Work item >>
Write out each record a second time, exactly.

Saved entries

========================

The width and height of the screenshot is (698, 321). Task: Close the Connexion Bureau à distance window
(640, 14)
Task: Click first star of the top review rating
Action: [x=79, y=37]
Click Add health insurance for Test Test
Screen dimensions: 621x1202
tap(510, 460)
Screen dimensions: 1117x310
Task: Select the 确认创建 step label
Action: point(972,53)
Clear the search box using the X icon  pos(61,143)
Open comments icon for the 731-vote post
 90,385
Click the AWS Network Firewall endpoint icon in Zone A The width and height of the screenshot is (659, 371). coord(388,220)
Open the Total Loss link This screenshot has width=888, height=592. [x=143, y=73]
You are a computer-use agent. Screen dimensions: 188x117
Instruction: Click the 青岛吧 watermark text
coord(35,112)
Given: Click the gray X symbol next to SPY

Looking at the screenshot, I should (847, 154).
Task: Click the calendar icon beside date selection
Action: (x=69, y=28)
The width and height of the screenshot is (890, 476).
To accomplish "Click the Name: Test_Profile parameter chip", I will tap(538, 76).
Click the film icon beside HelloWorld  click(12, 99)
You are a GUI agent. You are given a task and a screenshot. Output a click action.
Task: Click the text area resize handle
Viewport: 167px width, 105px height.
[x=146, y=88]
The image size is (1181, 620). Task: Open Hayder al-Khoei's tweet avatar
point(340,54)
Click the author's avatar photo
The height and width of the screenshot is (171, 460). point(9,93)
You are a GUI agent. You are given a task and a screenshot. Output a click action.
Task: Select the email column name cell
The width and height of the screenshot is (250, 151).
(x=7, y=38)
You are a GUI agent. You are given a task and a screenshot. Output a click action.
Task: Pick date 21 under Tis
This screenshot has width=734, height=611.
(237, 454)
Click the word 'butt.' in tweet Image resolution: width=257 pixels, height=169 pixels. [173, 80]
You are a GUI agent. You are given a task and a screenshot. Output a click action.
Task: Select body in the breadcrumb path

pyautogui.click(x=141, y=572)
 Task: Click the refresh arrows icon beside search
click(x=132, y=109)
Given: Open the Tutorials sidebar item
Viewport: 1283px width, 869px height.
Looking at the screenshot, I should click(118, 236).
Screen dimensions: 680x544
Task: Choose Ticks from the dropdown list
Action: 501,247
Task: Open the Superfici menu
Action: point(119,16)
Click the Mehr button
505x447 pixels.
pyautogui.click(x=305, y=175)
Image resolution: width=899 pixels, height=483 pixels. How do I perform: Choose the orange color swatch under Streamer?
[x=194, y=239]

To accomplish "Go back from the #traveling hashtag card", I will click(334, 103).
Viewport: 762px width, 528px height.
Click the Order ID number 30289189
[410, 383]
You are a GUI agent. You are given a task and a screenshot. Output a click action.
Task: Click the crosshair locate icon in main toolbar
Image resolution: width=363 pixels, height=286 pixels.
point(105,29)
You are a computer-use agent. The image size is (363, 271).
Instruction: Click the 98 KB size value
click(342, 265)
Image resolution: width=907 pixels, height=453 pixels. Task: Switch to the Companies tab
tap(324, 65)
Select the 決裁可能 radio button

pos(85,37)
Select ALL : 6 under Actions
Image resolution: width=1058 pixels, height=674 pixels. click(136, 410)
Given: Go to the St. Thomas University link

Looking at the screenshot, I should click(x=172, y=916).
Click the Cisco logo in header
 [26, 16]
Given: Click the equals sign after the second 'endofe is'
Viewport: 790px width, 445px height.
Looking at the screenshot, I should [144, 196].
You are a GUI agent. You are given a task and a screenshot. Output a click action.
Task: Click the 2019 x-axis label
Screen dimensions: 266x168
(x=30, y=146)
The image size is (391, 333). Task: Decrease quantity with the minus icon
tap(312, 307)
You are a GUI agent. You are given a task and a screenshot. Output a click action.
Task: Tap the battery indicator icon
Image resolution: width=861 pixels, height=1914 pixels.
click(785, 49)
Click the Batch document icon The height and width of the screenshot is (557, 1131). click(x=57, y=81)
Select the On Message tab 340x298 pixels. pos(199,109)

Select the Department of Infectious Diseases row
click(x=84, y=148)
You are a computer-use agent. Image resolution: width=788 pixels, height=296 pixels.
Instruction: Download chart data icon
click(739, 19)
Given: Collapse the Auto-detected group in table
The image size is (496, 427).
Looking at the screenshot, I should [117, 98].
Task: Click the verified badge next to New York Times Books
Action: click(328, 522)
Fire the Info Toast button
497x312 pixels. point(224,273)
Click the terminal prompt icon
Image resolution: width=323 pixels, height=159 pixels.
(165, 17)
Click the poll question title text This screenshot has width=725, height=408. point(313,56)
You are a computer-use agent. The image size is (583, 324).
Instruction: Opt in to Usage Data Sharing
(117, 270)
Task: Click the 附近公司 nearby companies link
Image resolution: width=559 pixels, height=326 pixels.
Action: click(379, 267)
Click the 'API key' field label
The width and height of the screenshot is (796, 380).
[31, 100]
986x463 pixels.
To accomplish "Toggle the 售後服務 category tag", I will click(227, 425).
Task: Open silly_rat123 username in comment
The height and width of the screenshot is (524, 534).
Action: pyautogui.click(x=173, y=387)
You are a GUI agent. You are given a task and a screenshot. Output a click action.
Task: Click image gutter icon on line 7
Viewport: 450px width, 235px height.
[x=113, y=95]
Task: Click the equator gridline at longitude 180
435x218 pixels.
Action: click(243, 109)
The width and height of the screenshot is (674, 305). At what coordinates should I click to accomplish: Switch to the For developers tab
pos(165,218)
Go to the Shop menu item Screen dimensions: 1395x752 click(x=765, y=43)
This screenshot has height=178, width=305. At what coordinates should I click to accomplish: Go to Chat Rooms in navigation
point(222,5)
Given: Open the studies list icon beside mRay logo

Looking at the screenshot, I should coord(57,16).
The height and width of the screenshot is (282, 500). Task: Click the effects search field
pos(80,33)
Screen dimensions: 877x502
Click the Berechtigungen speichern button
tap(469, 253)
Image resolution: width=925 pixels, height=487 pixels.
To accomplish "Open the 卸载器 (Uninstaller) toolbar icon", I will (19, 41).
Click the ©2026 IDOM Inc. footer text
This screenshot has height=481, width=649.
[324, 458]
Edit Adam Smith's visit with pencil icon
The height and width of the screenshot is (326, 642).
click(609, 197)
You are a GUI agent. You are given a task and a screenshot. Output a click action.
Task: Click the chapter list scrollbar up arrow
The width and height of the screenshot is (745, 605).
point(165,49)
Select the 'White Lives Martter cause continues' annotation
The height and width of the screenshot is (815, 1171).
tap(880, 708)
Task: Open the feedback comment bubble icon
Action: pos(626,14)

========================

Exercise response >>
The width and height of the screenshot is (698, 321). Task: Close the Connexion Bureau à distance window
(640, 14)
Task: Click first star of the top review rating
Action: [x=79, y=37]
Click Add health insurance for Test Test
Screen dimensions: 621x1202
tap(510, 460)
Screen dimensions: 1117x310
Task: Select the 确认创建 step label
Action: point(972,53)
Clear the search box using the X icon  pos(61,143)
Open comments icon for the 731-vote post
 90,385
Click the AWS Network Firewall endpoint icon in Zone A The width and height of the screenshot is (659, 371). coord(388,220)
Open the Total Loss link This screenshot has width=888, height=592. [x=143, y=73]
You are a computer-use agent. Screen dimensions: 188x117
Instruction: Click the 青岛吧 watermark text
coord(35,112)
Given: Click the gray X symbol next to SPY

Looking at the screenshot, I should (847, 154).
Task: Click the calendar icon beside date selection
Action: (x=69, y=28)
The width and height of the screenshot is (890, 476).
To accomplish "Click the Name: Test_Profile parameter chip", I will tap(538, 76).
Click the film icon beside HelloWorld  click(12, 99)
You are a GUI agent. You are given a task and a screenshot. Output a click action.
Task: Click the text area resize handle
Viewport: 167px width, 105px height.
[x=146, y=88]
The image size is (1181, 620). Task: Open Hayder al-Khoei's tweet avatar
point(340,54)
Click the author's avatar photo
The height and width of the screenshot is (171, 460). point(9,93)
You are a GUI agent. You are given a task and a screenshot. Output a click action.
Task: Select the email column name cell
The width and height of the screenshot is (250, 151).
(x=7, y=38)
You are a GUI agent. You are given a task and a screenshot. Output a click action.
Task: Pick date 21 under Tis
This screenshot has width=734, height=611.
(237, 454)
Click the word 'butt.' in tweet Image resolution: width=257 pixels, height=169 pixels. [173, 80]
You are a GUI agent. You are given a task and a screenshot. Output a click action.
Task: Select body in the breadcrumb path

pyautogui.click(x=141, y=572)
 Task: Click the refresh arrows icon beside search
click(x=132, y=109)
Given: Open the Tutorials sidebar item
Viewport: 1283px width, 869px height.
Looking at the screenshot, I should click(118, 236).
Screen dimensions: 680x544
Task: Choose Ticks from the dropdown list
Action: 501,247
Task: Open the Superfici menu
Action: point(119,16)
Click the Mehr button
505x447 pixels.
pyautogui.click(x=305, y=175)
Image resolution: width=899 pixels, height=483 pixels. How do I perform: Choose the orange color swatch under Streamer?
[x=194, y=239]

To accomplish "Go back from the #traveling hashtag card", I will click(334, 103).
Viewport: 762px width, 528px height.
Click the Order ID number 30289189
[410, 383]
You are a GUI agent. You are given a task and a screenshot. Output a click action.
Task: Click the crosshair locate icon in main toolbar
Image resolution: width=363 pixels, height=286 pixels.
point(105,29)
You are a computer-use agent. The image size is (363, 271).
Instruction: Click the 98 KB size value
click(342, 265)
Image resolution: width=907 pixels, height=453 pixels. Task: Switch to the Companies tab
tap(324, 65)
Select the 決裁可能 radio button

pos(85,37)
Select ALL : 6 under Actions
Image resolution: width=1058 pixels, height=674 pixels. click(136, 410)
Given: Go to the St. Thomas University link

Looking at the screenshot, I should click(x=172, y=916).
Click the Cisco logo in header
 [26, 16]
Given: Click the equals sign after the second 'endofe is'
Viewport: 790px width, 445px height.
Looking at the screenshot, I should [144, 196].
You are a GUI agent. You are given a task and a screenshot. Output a click action.
Task: Click the 2019 x-axis label
Screen dimensions: 266x168
(x=30, y=146)
The image size is (391, 333). Task: Decrease quantity with the minus icon
tap(312, 307)
You are a GUI agent. You are given a task and a screenshot. Output a click action.
Task: Tap the battery indicator icon
Image resolution: width=861 pixels, height=1914 pixels.
click(785, 49)
Click the Batch document icon The height and width of the screenshot is (557, 1131). click(x=57, y=81)
Select the On Message tab 340x298 pixels. pos(199,109)

Select the Department of Infectious Diseases row
click(x=84, y=148)
You are a computer-use agent. Image resolution: width=788 pixels, height=296 pixels.
Instruction: Download chart data icon
click(739, 19)
Given: Collapse the Auto-detected group in table
The image size is (496, 427).
Looking at the screenshot, I should [117, 98].
Task: Click the verified badge next to New York Times Books
Action: click(328, 522)
Fire the Info Toast button
497x312 pixels. point(224,273)
Click the terminal prompt icon
Image resolution: width=323 pixels, height=159 pixels.
(165, 17)
Click the poll question title text This screenshot has width=725, height=408. point(313,56)
You are a computer-use agent. The image size is (583, 324).
Instruction: Opt in to Usage Data Sharing
(117, 270)
Task: Click the 附近公司 nearby companies link
Image resolution: width=559 pixels, height=326 pixels.
Action: click(379, 267)
Click the 'API key' field label
The width and height of the screenshot is (796, 380).
[31, 100]
986x463 pixels.
To accomplish "Toggle the 售後服務 category tag", I will click(227, 425).
Task: Open silly_rat123 username in comment
The height and width of the screenshot is (524, 534).
Action: pyautogui.click(x=173, y=387)
You are a GUI agent. You are given a task and a screenshot. Output a click action.
Task: Click image gutter icon on line 7
Viewport: 450px width, 235px height.
[x=113, y=95]
Task: Click the equator gridline at longitude 180
435x218 pixels.
Action: click(243, 109)
The width and height of the screenshot is (674, 305). At what coordinates should I click to accomplish: Switch to the For developers tab
pos(165,218)
Go to the Shop menu item Screen dimensions: 1395x752 click(x=765, y=43)
This screenshot has height=178, width=305. At what coordinates should I click to accomplish: Go to Chat Rooms in navigation
point(222,5)
Given: Open the studies list icon beside mRay logo

Looking at the screenshot, I should coord(57,16).
The height and width of the screenshot is (282, 500). Task: Click the effects search field
pos(80,33)
Screen dimensions: 877x502
Click the Berechtigungen speichern button
tap(469, 253)
Image resolution: width=925 pixels, height=487 pixels.
To accomplish "Open the 卸载器 (Uninstaller) toolbar icon", I will (19, 41).
Click the ©2026 IDOM Inc. footer text
This screenshot has height=481, width=649.
[324, 458]
Edit Adam Smith's visit with pencil icon
The height and width of the screenshot is (326, 642).
click(609, 197)
You are a GUI agent. You are given a task and a screenshot. Output a click action.
Task: Click the chapter list scrollbar up arrow
The width and height of the screenshot is (745, 605).
point(165,49)
Select the 'White Lives Martter cause continues' annotation
The height and width of the screenshot is (815, 1171).
tap(880, 708)
Task: Open the feedback comment bubble icon
Action: pos(626,14)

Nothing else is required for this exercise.